En ce début d’année 2024, l’histoire s’accélère en Amérique latine, région en proie depuis des décennies à une hyperviolence, qui vient rappeler l’impact géopolitique et pas seulement sécuritaire des organisations criminelles quand elles atteignent un seuil de développement critique. Depuis des décennies, le monopole de la violence légitime d’un nombre de plus en plus croissant d’États y est battu en brèche par une myriade de groupes  ̶  gangs, cartels, guérillas, paramilitaires, etc  ̶ constituant une menace existentielle pour la vie démocratique. Le basculement du domino équatorien, jusque-là récemment relativement épargné par ces phénomènes, liés notamment aux trafics de drogues, que l’on voit quotidiennement au Mexique, au Venezuela ou encore en Colombie, en fournit une énième illustration tragique. En l’espace d’une dizaine d’années, le pays est devenu un espace de transit majeur de la cocaïne produite en Colombie en direction des États-Unis, de l’Europe et, dans une moindre mesure, de l’Asie. Encerclé par les deux plus grands producteurs de cocaïne au monde, doté d’une façade sur le Pacifique qui ouvre vers l’Asie à l’ouest, le corridor centre-américain  ̶  lui donnant accès à l’Europe via le canal de Panama   ̶   et les États-Unis au nord, l’Équateur était malheureusement condamné par sa géographie à attirer les convoitises d’organisations criminelles en quête incessante de nouvelles routes. Ainsi, Guayaquil, classé dans le top 100 des plus grands ports en matière de marchandises transportées, est devenu, comme le reste du pays, le théâtre d’une guerre de gangs pour le contrôle des docks.
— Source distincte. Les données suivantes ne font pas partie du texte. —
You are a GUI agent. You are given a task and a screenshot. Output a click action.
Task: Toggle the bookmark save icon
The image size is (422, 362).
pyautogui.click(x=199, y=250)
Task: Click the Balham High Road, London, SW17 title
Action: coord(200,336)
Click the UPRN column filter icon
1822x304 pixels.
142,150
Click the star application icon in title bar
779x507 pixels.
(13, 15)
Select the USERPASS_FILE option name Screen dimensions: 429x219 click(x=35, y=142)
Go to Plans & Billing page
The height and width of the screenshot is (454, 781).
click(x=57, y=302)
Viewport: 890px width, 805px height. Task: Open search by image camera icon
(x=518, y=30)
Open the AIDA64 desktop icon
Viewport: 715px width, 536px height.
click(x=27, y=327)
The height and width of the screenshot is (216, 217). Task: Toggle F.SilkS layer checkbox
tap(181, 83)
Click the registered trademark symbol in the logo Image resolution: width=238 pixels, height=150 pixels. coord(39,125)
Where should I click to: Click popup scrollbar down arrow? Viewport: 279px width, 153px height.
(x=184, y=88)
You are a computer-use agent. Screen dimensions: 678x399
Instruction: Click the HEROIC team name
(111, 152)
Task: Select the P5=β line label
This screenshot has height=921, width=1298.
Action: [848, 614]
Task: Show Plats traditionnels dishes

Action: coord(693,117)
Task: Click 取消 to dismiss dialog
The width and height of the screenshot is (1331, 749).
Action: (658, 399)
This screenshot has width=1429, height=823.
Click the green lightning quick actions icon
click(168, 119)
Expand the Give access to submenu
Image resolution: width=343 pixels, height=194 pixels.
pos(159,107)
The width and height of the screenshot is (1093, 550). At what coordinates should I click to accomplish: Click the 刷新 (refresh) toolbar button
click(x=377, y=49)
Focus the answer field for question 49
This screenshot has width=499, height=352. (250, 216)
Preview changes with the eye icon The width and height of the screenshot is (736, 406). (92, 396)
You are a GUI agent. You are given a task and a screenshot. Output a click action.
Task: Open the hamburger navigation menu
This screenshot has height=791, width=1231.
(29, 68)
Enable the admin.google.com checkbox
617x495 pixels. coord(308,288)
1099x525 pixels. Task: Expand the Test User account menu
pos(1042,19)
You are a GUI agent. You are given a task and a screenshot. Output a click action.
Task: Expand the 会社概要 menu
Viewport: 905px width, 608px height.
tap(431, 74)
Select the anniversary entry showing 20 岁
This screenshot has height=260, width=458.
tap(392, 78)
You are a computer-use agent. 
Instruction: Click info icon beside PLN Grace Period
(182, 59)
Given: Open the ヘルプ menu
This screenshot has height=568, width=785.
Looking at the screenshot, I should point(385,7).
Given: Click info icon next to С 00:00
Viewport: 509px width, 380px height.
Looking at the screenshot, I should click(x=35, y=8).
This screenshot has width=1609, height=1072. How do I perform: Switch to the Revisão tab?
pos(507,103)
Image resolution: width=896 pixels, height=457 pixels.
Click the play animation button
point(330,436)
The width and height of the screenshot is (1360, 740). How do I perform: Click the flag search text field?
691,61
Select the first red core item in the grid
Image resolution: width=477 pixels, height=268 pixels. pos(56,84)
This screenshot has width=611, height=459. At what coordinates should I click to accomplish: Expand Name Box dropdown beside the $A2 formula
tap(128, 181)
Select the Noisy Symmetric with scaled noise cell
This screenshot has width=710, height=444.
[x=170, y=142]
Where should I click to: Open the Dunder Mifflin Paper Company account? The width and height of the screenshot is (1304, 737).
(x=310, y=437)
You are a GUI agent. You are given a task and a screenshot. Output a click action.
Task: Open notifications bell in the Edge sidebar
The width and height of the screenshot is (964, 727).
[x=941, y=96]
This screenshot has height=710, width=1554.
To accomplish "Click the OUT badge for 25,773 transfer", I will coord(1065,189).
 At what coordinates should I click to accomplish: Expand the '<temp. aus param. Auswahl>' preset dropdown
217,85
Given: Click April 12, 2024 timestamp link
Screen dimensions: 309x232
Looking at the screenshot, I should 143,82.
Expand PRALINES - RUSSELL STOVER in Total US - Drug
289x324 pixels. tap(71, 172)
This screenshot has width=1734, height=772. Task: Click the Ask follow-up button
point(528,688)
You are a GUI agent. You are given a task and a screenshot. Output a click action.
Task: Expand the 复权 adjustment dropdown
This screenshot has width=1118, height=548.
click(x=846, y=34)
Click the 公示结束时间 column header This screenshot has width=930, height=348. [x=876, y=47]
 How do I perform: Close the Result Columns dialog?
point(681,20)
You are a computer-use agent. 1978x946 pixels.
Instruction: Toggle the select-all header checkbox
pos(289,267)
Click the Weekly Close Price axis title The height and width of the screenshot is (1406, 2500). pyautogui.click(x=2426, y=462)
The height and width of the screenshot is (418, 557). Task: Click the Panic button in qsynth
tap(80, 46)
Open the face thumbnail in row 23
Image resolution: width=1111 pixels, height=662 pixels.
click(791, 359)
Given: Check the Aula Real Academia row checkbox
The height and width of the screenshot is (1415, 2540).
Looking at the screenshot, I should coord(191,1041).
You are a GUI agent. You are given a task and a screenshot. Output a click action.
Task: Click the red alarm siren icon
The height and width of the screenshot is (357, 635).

S’il est probablement encore trop tôt pour parler d’État failli, l’arrière-fond des multiples crises d’ordre à la fois politique, sociale et sécuritaire que rencontre le pays depuis quelques années fait craindre une « mexicanisation », dont on sait qu’une fois entamée il est très difficile de sortir. Plus que jamais, pour reprendre le titre d’un ouvrage désormais classique d’Eduardo Galeano, les veines de l’Amérique latine sont ouvertes. Une leçon à méditer pour l’Europe. Entretien avec Michel Gandilhon, membre du conseil scientifique de l’Observatoire des criminalités internationales de l’IRIS (ObsCi), expert associé au département sécurité-défense du Conservatoire national des Arts et métiers (CNAM)…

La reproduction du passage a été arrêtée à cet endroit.